Bei einer Bewerbung solltest Du den Lohn verhandeln, sobald ein konkretes Interesse oder ein Stellenangebot vorliegt. In einem bestehenden Arbeitsverhältnis bieten sich Mitarbeitergespräche, eine Erweiterung des Aufgabenbereichs, eine Beförderung oder der Abschluss einer relevanten Weiterbildung an.

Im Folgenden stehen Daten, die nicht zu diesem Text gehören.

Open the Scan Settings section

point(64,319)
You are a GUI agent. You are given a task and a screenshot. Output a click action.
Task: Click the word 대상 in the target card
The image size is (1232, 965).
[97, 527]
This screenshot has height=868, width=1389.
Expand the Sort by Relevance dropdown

Wenn Du Deinen Lohn in der Pflege verhandeln möchtest, solltest Du Deinen Marktwert mit aktuellen Lohnbändern, GAV, Stellenangeboten und Lohnrechnern vergleichen. Notiere zusätzlich Deine Berufserfahrung, Qualifikationen, Verantwortungsbereiche und konkreten Leistungen.

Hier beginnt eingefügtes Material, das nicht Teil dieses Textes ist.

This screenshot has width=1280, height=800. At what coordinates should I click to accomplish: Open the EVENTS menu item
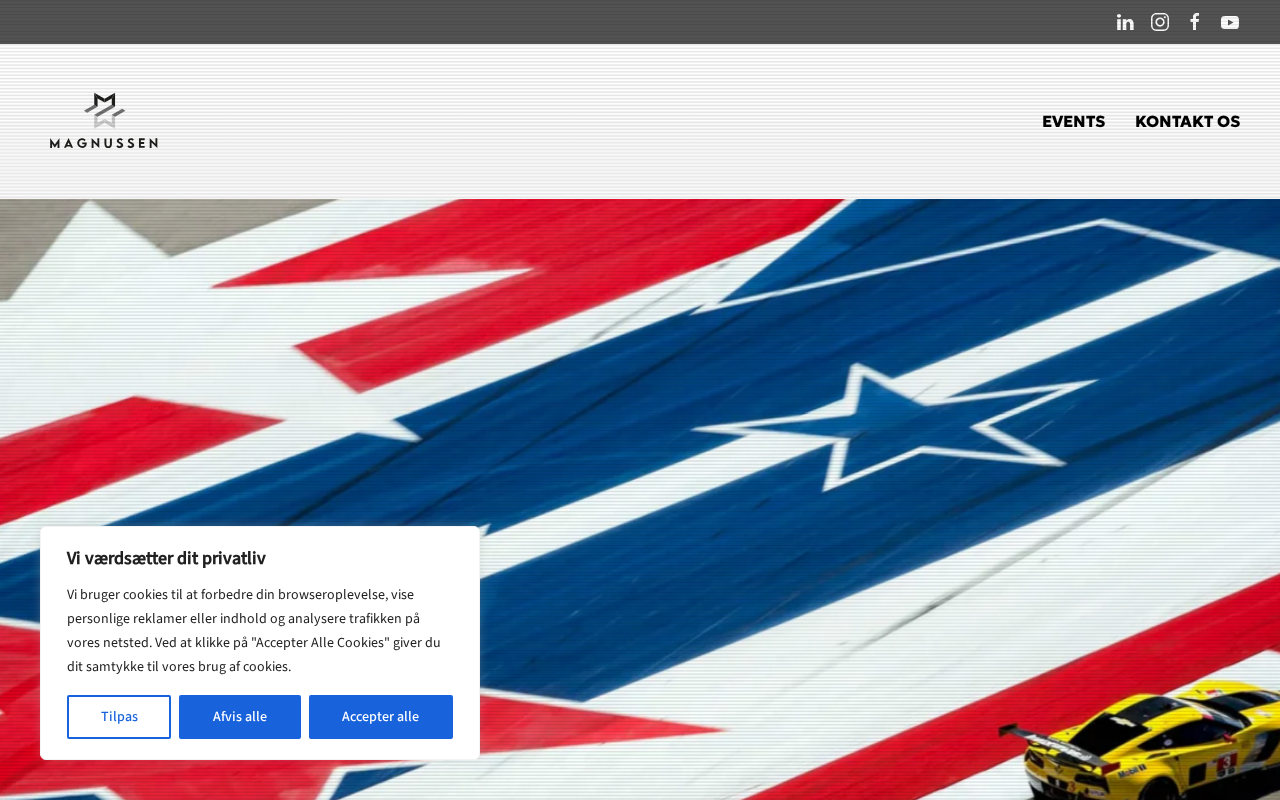click(x=1073, y=122)
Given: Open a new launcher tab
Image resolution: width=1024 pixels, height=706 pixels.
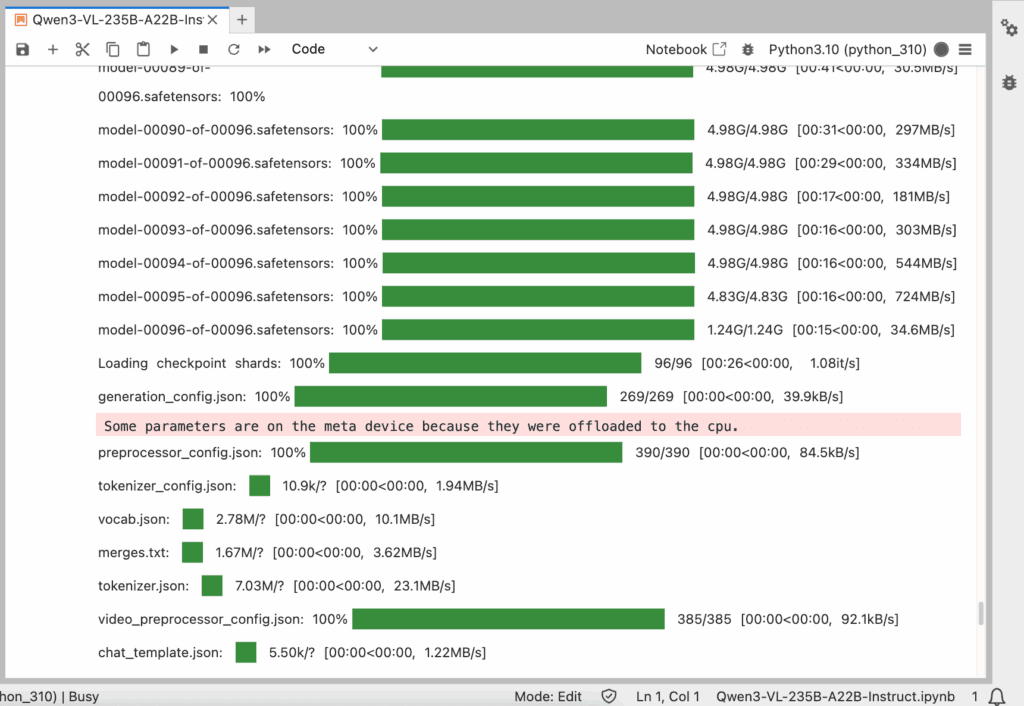Looking at the screenshot, I should (x=242, y=19).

Beim Lohnverhandeln in der Pflege solltest Du auch den 13. Monatslohn, Nacht- und Sonntagszulagen, Bereitschaftsdienste, das Arbeitspensum, die Wochenarbeitszeit, Ferientage, Pensionskassenleistungen und Weiterbildungen berücksichtigen.
Auch bei einem GAV oder einem betrieblichen Lohnband kannst Du Deinen Lohn verhandeln, der Spielraum kann jedoch begrenzt sein. Prüfe insbesondere, ob Deine Berufserfahrung, Funktion, Qualifikationen und Verantwortung korrekt eingestuft wurden.

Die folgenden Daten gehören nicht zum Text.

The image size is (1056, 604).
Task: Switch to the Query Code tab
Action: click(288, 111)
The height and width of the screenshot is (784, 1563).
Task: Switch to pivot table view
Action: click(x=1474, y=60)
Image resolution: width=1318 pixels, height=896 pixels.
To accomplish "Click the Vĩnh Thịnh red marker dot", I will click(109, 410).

Beim Lohnverhandeln solltest Du unvorbereitete oder unrealistische Forderungen, unklare Angaben zum Arbeitspensum und reine Bedarfsargumente vermeiden. Begründe Deine Lohnvorstellung stattdessen mit Deinem Marktwert, Deinen Qualifikationen, Deiner Verantwortung und konkreten Leistungen.